COS-7 cells were transfected with pEGFP-C1-snapin, pDsRed-N1-snapin, or pEGFP-C1-cypin using Lipofectamine 2000. Cells were washed once with PBS and scraped into 25 mM Tris-HCl, pH 7.4, and 150 mM NaCl. PMSF was added to a final concentration of 1 mM. The cell suspension was homogenized using a Potter-Elvehjem tissue grinder (20 times). Lysates were then passed through a 25-gauge needle five times and centrifuged at 14,000 rpm at 4°C for 15 min. Then, 50 µl of cypin-GFP lysate was used for each sample. Increasing amounts of either snapin-GFP (N-terminal tagged) or snapin-dsRed (C-terminal tagged) lysates were added to each sample (0, 80, 120, or 200 µl). The remaining volume (to total of 250-µl volume of cell lysate) was lysate from untransfected COS-7 cells. Samples were incubated with 900 µl of either the negative control solution (1 mM 2,4,6-tribromo-3-hyroxybenzoic acid, 0.1 mM 4-amino-antipyrene, 0.025 U/ml xanthine oxidase, 0.00325 U/ml uricase, 0.002U/ml peroxidase in 25 mM Tris-HCl, pH 7.4, 150 mM NaCl) or the assay solution (which contained all the aforementioned ingredients, including 0.5 mM guanine) at 37°C for 15 min. Samples were centrifuged at 12,000 x g for 1 min, and the optical density of each sample was measured at 512 nm after indicated time points.
Assessment of Dendrite Number. Neurons were fixed and stained as described above. Pictures of the transfected neurons were taken as described above. Primary and secondary dendrites were counted as described previously (Akum et al., 2004). The person analyzing the dendrite counts was blinded to the transfection condition. Dendrite counts were performed by at least two people, and a third person unblinded the data. Dendrites were counted if they were 
3 µm in length (Yu and Malenka, 2003).
Description of Statistics Used to Model Branching Patterns. To model the branching pattern differences between the various constructs, we used Poisson and Binomial generalized linear models (GLM; McCullagh and Nelder, 1999). The number of primary dendrites is assumed to come from a Poisson distribution with a mean primary dendrites number that varies from construct to construct. We attempted to simplify the model by restricting the mean to be equal for a subset of constructs, i.e., group A [GFP and GFP-snapin(1-68)-GFP] and group B [GFP-snapin, GFP-snapin(69-end), and GFP-snapin(81-126)]. We performed an all-subset selection, examining all possible combinations of constructs for which we can estimate a common mean. The final model was selected via minimum Bayesian Information Criterion (BIC) (Schwarz, 1978). We checked the goodness of fit of the Poisson model (p = 0.99) and saw no clear violations of this model assumption.

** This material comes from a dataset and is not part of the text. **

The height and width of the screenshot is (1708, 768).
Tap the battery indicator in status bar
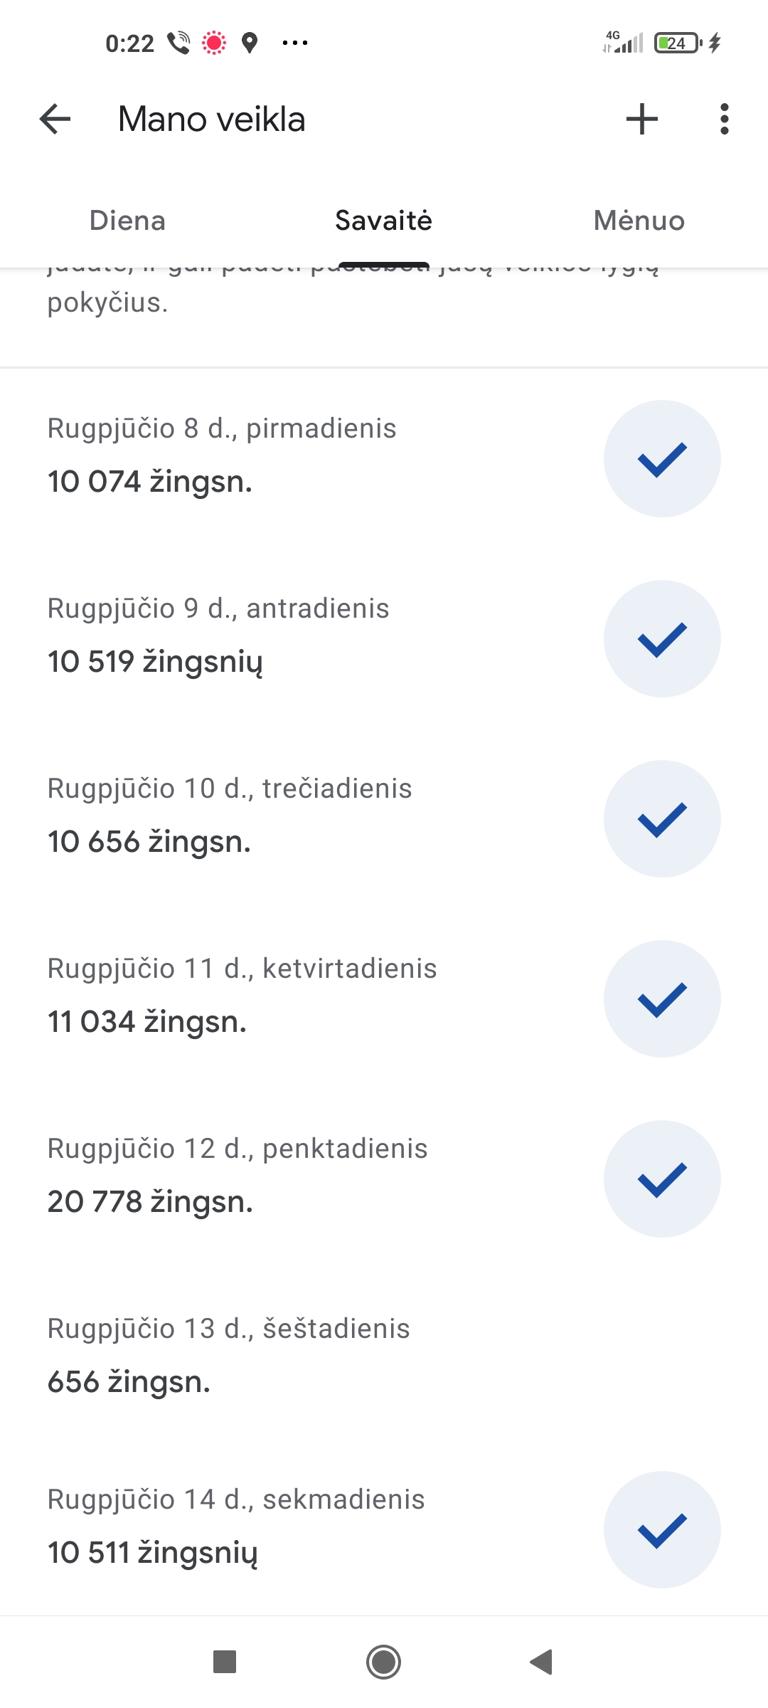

To examine the proportion of primary dendrites that branch, we used a Binomial generalized linear model. We checked the goodness of fit of the Binomial model (chi-square goodness of fit test, p = 0.15) and saw no consistently clear deviations from the assumed model. Following standard practice of Binomial GLMs, we related the branching proportion to the log of number of primary dendrites via a logit transform. We performed an all-subset selection, examining all possible combinations of constructs for which we can estimate a set of parameters in the Binomial model. The best model, selected by BIC, is one that states that only two distinct distributions are needed: group A [GFP and snapin(1-68)] and group B [snapin(69-end) and snapin(81-126)]. Thus, the snapin, snapin(69-end), and snapin(81-126) constructs lead to an increase in branching proportion that cannot be explained by the decrease in primaries alone. We also analyze the number of secondary dendrites that stem from each primary. We detected no significant differences between any of the constructs. Almost all branching events are bifurcations.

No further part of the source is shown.